Nesse sentido, o entendimento que se vê reprisado no âmbito dos Tribunais Regionais Federais e de suas Seções Judiciárias caminha no sentido de que a limitação dentro de um cenário favorável à empresa atenta contra princípios constitucionais basilares do nosso ordenamento jurídico, como o da livre iniciativa, razoabilidade, proporcionalidade e legalidade, validando o argumento de defesa de inexistência de previsão legal expressa que determine que a empresa fique impedida de atuar em seu ramo negocial, em razão da modalidade de Radar que lhe foi concedida.
Além disso, conforme destacado acima, é possível que, quando do requerimento prévio no Portal Habilita, o limite de Radar seja automaticamente reduzido. Sobre isso, o judiciário também já se posicionou favoravelmente ao importador, considerando essa prática como ilegal e violadora dos princípios da motivação, contraditório e ampla defesa, sendo imprescindível a prévia intimação do importador em procedimento próprio para apresentar sua defesa.

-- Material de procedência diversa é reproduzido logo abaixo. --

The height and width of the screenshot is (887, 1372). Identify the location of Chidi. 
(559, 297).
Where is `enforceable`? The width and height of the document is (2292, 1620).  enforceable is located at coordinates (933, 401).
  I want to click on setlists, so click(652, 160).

Portanto, embora a nova IN RFB nº 1984/2020 tenha trazido consigo o intuito de simplificação e agilidade para a prática do comércio exterior, dispensando a habilitação das pessoas físicas, por exemplo, verifica-se que o limite de Radar ainda permanece em sua estrutura, embora seja inteiramente possível discutir judicialmente a limitação quantitativa imposta pela Receita Federal do Brasil quando a empresa conseguir comprovar, de forma inequívoca, sua lícita e disponível capacidade financeira para custear as operações negociadas, e não houver nenhuma comprovação de fraude na operação.